[Stored records]
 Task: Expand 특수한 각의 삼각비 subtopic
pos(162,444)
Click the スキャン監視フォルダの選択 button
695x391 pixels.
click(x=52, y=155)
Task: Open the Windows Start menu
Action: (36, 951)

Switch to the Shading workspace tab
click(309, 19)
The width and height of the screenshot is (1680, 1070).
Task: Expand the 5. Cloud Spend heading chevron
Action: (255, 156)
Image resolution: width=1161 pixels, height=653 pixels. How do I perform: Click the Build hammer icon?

REQUIRED ACTION:
Without leaving anything out, repeat the data exactly.

RESULT:
 Task: Expand 특수한 각의 삼각비 subtopic
pos(162,444)
Click the スキャン監視フォルダの選択 button
695x391 pixels.
click(x=52, y=155)
Task: Open the Windows Start menu
Action: (36, 951)

Switch to the Shading workspace tab
click(309, 19)
The width and height of the screenshot is (1680, 1070).
Task: Expand the 5. Cloud Spend heading chevron
Action: (255, 156)
Image resolution: width=1161 pixels, height=653 pixels. How do I perform: Click the Build hammer icon?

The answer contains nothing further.